┌─ Data supplied

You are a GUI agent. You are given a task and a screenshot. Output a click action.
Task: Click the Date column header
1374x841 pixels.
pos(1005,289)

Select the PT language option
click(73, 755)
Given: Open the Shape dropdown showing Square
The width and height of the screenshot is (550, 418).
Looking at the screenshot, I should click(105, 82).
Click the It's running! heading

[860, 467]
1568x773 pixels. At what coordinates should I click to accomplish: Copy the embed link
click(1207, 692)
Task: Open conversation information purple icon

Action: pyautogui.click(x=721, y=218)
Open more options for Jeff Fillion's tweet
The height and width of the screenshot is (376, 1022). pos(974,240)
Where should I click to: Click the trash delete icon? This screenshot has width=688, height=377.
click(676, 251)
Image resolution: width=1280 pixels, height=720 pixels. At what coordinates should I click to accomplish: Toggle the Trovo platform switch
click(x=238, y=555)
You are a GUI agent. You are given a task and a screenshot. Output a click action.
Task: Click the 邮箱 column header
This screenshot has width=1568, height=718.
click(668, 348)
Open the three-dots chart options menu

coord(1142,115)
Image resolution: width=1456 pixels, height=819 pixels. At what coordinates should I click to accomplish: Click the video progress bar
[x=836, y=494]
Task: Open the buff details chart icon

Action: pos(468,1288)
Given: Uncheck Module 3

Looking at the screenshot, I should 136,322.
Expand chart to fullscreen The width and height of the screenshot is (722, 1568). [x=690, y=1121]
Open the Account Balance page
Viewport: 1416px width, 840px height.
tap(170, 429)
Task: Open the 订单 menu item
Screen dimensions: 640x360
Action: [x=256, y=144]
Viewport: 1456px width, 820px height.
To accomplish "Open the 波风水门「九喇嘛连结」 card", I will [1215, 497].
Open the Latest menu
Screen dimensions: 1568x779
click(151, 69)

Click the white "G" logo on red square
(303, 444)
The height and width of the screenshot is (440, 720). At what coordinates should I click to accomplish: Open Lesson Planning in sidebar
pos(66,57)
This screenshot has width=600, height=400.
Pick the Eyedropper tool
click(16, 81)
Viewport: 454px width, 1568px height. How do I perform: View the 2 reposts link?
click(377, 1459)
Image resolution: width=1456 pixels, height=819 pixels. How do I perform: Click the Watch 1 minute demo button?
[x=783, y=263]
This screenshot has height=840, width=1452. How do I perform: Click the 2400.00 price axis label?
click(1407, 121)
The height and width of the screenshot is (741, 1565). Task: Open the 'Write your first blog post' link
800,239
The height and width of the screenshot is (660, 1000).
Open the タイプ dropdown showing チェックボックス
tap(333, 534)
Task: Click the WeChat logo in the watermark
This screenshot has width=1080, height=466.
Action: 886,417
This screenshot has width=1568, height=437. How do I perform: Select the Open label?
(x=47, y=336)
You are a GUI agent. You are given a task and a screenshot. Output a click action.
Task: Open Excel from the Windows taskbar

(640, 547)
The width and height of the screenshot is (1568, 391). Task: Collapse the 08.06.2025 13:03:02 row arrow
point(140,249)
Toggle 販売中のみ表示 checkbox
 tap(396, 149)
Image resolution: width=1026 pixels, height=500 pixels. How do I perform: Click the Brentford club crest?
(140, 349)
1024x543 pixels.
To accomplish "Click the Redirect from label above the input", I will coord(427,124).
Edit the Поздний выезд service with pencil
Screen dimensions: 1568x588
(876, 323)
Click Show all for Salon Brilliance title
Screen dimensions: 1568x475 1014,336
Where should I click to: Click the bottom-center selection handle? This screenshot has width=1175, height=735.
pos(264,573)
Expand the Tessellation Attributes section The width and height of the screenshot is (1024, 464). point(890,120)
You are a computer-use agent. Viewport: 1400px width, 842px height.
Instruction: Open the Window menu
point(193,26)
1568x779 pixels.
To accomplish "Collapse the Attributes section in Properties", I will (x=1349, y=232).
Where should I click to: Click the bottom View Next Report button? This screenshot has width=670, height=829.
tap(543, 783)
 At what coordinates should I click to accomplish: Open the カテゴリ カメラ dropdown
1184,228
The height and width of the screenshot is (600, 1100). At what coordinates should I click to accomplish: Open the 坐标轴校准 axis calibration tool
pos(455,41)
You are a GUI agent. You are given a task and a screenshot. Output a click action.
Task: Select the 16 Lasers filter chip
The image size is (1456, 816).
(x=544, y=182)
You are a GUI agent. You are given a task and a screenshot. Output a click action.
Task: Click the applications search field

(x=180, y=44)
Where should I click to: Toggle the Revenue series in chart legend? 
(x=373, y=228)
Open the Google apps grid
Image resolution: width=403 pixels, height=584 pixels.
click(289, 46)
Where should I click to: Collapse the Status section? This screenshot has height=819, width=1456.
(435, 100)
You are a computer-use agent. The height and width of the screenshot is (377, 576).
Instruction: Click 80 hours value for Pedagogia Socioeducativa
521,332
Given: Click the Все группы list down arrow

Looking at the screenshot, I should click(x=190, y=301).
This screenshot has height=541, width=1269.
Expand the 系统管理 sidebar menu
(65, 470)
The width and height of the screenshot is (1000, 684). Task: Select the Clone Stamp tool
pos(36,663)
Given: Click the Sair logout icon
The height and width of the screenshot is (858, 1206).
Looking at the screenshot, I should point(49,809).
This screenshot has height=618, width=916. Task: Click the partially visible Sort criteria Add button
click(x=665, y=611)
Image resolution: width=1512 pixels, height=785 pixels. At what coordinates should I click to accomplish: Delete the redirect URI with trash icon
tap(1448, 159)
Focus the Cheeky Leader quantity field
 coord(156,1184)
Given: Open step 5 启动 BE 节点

└─

**Problem details**
Return every line from the entries above that contains the word "computer".

**Reply to the task**
You are a computer-use agent. Viewport: 1400px width, 842px height.
You are a computer-use agent. The height and width of the screenshot is (377, 576).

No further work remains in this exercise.